Dataset content —

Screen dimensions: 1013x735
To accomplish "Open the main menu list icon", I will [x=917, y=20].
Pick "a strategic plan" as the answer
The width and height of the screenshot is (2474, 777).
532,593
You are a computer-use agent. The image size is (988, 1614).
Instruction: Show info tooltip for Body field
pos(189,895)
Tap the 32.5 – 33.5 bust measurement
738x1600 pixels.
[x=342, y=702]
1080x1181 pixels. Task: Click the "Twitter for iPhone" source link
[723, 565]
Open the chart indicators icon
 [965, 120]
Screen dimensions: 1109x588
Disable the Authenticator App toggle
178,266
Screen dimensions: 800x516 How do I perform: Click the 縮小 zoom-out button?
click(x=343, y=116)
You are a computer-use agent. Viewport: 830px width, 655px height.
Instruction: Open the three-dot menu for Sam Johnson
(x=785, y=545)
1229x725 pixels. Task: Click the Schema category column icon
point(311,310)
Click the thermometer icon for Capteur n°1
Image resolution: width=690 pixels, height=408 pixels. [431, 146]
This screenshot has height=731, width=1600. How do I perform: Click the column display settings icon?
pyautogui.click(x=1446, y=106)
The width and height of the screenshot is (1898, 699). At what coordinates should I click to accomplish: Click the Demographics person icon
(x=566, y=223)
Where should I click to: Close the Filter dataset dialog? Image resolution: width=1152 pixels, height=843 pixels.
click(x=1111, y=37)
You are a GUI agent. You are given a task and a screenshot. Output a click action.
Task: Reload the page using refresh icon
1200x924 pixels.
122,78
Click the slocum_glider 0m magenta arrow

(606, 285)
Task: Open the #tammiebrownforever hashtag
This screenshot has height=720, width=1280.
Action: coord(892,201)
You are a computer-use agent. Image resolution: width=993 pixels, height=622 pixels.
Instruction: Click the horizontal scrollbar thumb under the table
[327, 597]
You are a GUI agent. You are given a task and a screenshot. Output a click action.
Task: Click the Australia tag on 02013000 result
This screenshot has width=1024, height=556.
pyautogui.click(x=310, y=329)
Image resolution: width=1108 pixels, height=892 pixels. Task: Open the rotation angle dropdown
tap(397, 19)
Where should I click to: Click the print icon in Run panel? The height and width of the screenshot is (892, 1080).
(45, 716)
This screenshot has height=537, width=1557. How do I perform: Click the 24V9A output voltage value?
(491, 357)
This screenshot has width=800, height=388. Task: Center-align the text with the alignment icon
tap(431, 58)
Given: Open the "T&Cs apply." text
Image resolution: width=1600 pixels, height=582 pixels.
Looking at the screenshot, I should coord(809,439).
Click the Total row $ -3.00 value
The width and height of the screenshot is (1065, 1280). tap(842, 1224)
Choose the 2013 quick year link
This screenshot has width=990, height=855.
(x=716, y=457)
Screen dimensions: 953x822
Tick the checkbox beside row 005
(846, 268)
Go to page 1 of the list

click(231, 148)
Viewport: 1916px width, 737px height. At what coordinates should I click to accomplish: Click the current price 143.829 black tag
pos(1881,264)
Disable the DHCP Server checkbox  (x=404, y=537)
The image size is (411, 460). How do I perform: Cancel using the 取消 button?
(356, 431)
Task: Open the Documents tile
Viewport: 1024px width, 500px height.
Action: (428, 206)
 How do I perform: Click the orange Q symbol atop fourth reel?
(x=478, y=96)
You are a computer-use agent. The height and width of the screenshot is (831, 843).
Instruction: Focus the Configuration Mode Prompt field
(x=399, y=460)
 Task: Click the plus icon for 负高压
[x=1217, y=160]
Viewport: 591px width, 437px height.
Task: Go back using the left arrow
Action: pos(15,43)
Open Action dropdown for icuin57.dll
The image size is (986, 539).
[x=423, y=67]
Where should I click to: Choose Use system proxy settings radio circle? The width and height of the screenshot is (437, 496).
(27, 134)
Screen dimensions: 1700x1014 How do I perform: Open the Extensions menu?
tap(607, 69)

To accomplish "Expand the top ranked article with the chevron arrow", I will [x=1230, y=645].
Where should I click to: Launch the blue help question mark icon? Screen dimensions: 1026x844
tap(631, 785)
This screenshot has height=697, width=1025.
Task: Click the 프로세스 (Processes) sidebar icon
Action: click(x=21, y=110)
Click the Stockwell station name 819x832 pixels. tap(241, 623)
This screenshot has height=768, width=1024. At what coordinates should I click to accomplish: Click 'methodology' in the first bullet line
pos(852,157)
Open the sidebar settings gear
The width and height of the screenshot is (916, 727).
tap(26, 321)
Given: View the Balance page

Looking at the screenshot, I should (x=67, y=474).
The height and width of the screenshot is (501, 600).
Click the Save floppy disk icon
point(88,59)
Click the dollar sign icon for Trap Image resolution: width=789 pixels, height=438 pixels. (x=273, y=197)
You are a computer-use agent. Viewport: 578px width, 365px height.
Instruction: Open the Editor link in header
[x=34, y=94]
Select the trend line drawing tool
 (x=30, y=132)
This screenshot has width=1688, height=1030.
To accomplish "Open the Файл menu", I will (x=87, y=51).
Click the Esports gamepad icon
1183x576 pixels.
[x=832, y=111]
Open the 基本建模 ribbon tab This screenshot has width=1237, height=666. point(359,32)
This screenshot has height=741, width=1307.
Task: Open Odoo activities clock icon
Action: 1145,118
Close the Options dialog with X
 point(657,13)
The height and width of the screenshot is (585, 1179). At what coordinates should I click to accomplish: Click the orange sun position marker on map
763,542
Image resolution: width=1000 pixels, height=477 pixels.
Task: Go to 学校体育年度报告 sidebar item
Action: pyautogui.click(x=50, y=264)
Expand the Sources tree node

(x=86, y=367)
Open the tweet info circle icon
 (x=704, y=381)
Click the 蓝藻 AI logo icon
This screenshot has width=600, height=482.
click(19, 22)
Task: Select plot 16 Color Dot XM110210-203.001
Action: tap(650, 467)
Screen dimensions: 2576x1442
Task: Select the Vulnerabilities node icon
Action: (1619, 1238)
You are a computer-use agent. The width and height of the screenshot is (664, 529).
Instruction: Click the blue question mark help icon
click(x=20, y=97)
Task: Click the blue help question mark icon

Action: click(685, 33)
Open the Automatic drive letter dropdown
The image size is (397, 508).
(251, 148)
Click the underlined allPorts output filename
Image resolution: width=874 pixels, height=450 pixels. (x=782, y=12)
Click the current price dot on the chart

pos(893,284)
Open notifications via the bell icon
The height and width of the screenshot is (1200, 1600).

What the task requires — Give back all of the data exactly, with every line intact.

Task response —
Screen dimensions: 1013x735
To accomplish "Open the main menu list icon", I will [x=917, y=20].
Pick "a strategic plan" as the answer
The width and height of the screenshot is (2474, 777).
532,593
You are a computer-use agent. The image size is (988, 1614).
Instruction: Show info tooltip for Body field
pos(189,895)
Tap the 32.5 – 33.5 bust measurement
738x1600 pixels.
[x=342, y=702]
1080x1181 pixels. Task: Click the "Twitter for iPhone" source link
[723, 565]
Open the chart indicators icon
 [965, 120]
Screen dimensions: 1109x588
Disable the Authenticator App toggle
178,266
Screen dimensions: 800x516 How do I perform: Click the 縮小 zoom-out button?
click(x=343, y=116)
You are a computer-use agent. Viewport: 830px width, 655px height.
Instruction: Open the three-dot menu for Sam Johnson
(x=785, y=545)
1229x725 pixels. Task: Click the Schema category column icon
point(311,310)
Click the thermometer icon for Capteur n°1
Image resolution: width=690 pixels, height=408 pixels. [431, 146]
This screenshot has height=731, width=1600. How do I perform: Click the column display settings icon?
pyautogui.click(x=1446, y=106)
The width and height of the screenshot is (1898, 699). At what coordinates should I click to accomplish: Click the Demographics person icon
(x=566, y=223)
Where should I click to: Close the Filter dataset dialog? Image resolution: width=1152 pixels, height=843 pixels.
click(x=1111, y=37)
You are a GUI agent. You are given a task and a screenshot. Output a click action.
Task: Reload the page using refresh icon
1200x924 pixels.
122,78
Click the slocum_glider 0m magenta arrow

(606, 285)
Task: Open the #tammiebrownforever hashtag
This screenshot has height=720, width=1280.
Action: coord(892,201)
You are a computer-use agent. Image resolution: width=993 pixels, height=622 pixels.
Instruction: Click the horizontal scrollbar thumb under the table
[327, 597]
You are a GUI agent. You are given a task and a screenshot. Output a click action.
Task: Click the Australia tag on 02013000 result
This screenshot has width=1024, height=556.
pyautogui.click(x=310, y=329)
Image resolution: width=1108 pixels, height=892 pixels. Task: Open the rotation angle dropdown
tap(397, 19)
Where should I click to: Click the print icon in Run panel? The height and width of the screenshot is (892, 1080).
(45, 716)
This screenshot has height=537, width=1557. How do I perform: Click the 24V9A output voltage value?
(491, 357)
This screenshot has width=800, height=388. Task: Center-align the text with the alignment icon
tap(431, 58)
Given: Open the "T&Cs apply." text
Image resolution: width=1600 pixels, height=582 pixels.
Looking at the screenshot, I should coord(809,439).
Click the Total row $ -3.00 value
The width and height of the screenshot is (1065, 1280). tap(842, 1224)
Choose the 2013 quick year link
This screenshot has width=990, height=855.
(x=716, y=457)
Screen dimensions: 953x822
Tick the checkbox beside row 005
(846, 268)
Go to page 1 of the list

click(231, 148)
Viewport: 1916px width, 737px height. At what coordinates should I click to accomplish: Click the current price 143.829 black tag
pos(1881,264)
Disable the DHCP Server checkbox  (x=404, y=537)
The image size is (411, 460). How do I perform: Cancel using the 取消 button?
(356, 431)
Task: Open the Documents tile
Viewport: 1024px width, 500px height.
Action: (428, 206)
 How do I perform: Click the orange Q symbol atop fourth reel?
(x=478, y=96)
You are a computer-use agent. The height and width of the screenshot is (831, 843).
Instruction: Focus the Configuration Mode Prompt field
(x=399, y=460)
 Task: Click the plus icon for 负高压
[x=1217, y=160]
Viewport: 591px width, 437px height.
Task: Go back using the left arrow
Action: pos(15,43)
Open Action dropdown for icuin57.dll
The image size is (986, 539).
[x=423, y=67]
Where should I click to: Choose Use system proxy settings radio circle? The width and height of the screenshot is (437, 496).
(27, 134)
Screen dimensions: 1700x1014 How do I perform: Open the Extensions menu?
tap(607, 69)

To accomplish "Expand the top ranked article with the chevron arrow", I will [x=1230, y=645].
Where should I click to: Launch the blue help question mark icon? Screen dimensions: 1026x844
tap(631, 785)
This screenshot has height=697, width=1025.
Task: Click the 프로세스 (Processes) sidebar icon
Action: click(x=21, y=110)
Click the Stockwell station name 819x832 pixels. tap(241, 623)
This screenshot has height=768, width=1024. At what coordinates should I click to accomplish: Click 'methodology' in the first bullet line
pos(852,157)
Open the sidebar settings gear
The width and height of the screenshot is (916, 727).
tap(26, 321)
Given: View the Balance page

Looking at the screenshot, I should (x=67, y=474).
The height and width of the screenshot is (501, 600).
Click the Save floppy disk icon
point(88,59)
Click the dollar sign icon for Trap Image resolution: width=789 pixels, height=438 pixels. (x=273, y=197)
You are a computer-use agent. Viewport: 578px width, 365px height.
Instruction: Open the Editor link in header
[x=34, y=94]
Select the trend line drawing tool
 (x=30, y=132)
This screenshot has width=1688, height=1030.
To accomplish "Open the Файл menu", I will (x=87, y=51).
Click the Esports gamepad icon
1183x576 pixels.
[x=832, y=111]
Open the 基本建模 ribbon tab This screenshot has width=1237, height=666. point(359,32)
This screenshot has height=741, width=1307.
Task: Open Odoo activities clock icon
Action: 1145,118
Close the Options dialog with X
 point(657,13)
The height and width of the screenshot is (585, 1179). At what coordinates should I click to accomplish: Click the orange sun position marker on map
763,542
Image resolution: width=1000 pixels, height=477 pixels.
Task: Go to 学校体育年度报告 sidebar item
Action: pyautogui.click(x=50, y=264)
Expand the Sources tree node

(x=86, y=367)
Open the tweet info circle icon
 (x=704, y=381)
Click the 蓝藻 AI logo icon
This screenshot has width=600, height=482.
click(19, 22)
Task: Select plot 16 Color Dot XM110210-203.001
Action: tap(650, 467)
Screen dimensions: 2576x1442
Task: Select the Vulnerabilities node icon
Action: (1619, 1238)
You are a computer-use agent. The width and height of the screenshot is (664, 529).
Instruction: Click the blue question mark help icon
click(x=20, y=97)
Task: Click the blue help question mark icon

Action: click(685, 33)
Open the Automatic drive letter dropdown
The image size is (397, 508).
(251, 148)
Click the underlined allPorts output filename
Image resolution: width=874 pixels, height=450 pixels. (x=782, y=12)
Click the current price dot on the chart

pos(893,284)
Open notifications via the bell icon
The height and width of the screenshot is (1200, 1600).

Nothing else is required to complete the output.